__Textauszug__

----

Bonn empfängt künftigen Apartheidchef

Präsident Bothas Nachfolger de Klerk auf Europareise / Der Mann mit dem Reformer-Image will drohende Sanktionen abwenden / Die Bundesrepublik als größter Handelspartner des Apartheidstaates Südafrika ist erste Station Willem de Klerks  ■  Aus Johannesburg Hans Brandt

Frederick W. de Klerk, Führer von Südafrikas regierender Nationalen Partei (NP) und höchstwahrscheinlich nächster Präsident des Apartheidstaates, kommt heute in Bonn an. De Klerk befindet sich auf einer mehrtägigen Europareise, in der er auch Großbritannien, Italien und Portugal besuchen wird. Die Reise wird in Südafrika als ausschlaggebend für eine mögliche Lockerung der internationalen Isolierung des Apartheidregimes betrachtet.

De Klerk wird heute mit Bundeskanzler Kohl und Außenminister Genscher sprechen. Morgen wird er in London von Margaret Thatcher empfangen. Am Samstag wird der portugiesische Premierminister Cavaco Silva ihn begrüßen, und am Sonntag geht es nach Rom zu Außenminister Giulio Andreotti. Am Montag ist auf dem Rückflug nach Südafrika ein mehrstündiger Aufenthalt in Zürich geplant, wo Bankiers und Geschäftsleute den Südafrikaner sprechen wollen.

Europäische Staatschefs nehmen die Gelegenheit wahr, mit de Klerk zu sprechen, solange er nur Erziehungsminister ist. Protokollarisch findet also kein Gipfeltreffen mit dem Apartheidchef statt. Dennoch ist es so gut wie sicher, daß de Klerk nach der allgemeinen Wahl am 6. September Präsident werden wird.

De Klerk war im Februar Parteichef geworden, nachdem Staatspräsident Pieter W. Botha überraschend dieses Amt abgegeben hatte. Obwohl Botha weiter Präsident bleiben wollte, wurde er nach wochenlangen heftigen Auseinandersetzungen in der Partei dazu gezwungen, die Amtsniederlegung nach den Wahlen zu akzeptieren. Beobachter, darunter wohl auch die konservativen Regierungen in Europa, erhoffen sich von de Klerks Amtsantritt einen frischen Reformwind im Apartheidstaat. De Klerk, der bisher als eher konservativer NP-Minister galt, hat sich in letzter Zeit bemüht, solche Hoffnungen zu schüren. Mehrmals hat er in wichtigen Reden vom Ende der weißen Herrschaft gesprochen und tiefgreifende Reformen in Aussicht gestellt. Südafrikas Außenminister Roelof „Pik“ Botha bemüht sich ebenfalls, Reformtöne von sich zu geben.

----

Gespeicherte Einträge:
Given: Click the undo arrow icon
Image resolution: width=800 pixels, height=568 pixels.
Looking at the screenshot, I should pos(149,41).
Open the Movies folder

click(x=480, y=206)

----

__Ihre Aufgabe__
Mit wem wird de Klerk laut dem Textauszug am Sonntag in Rom sprechen?

__Lösung der Aufgabe__
Mit Außenminister Giulio Andreotti.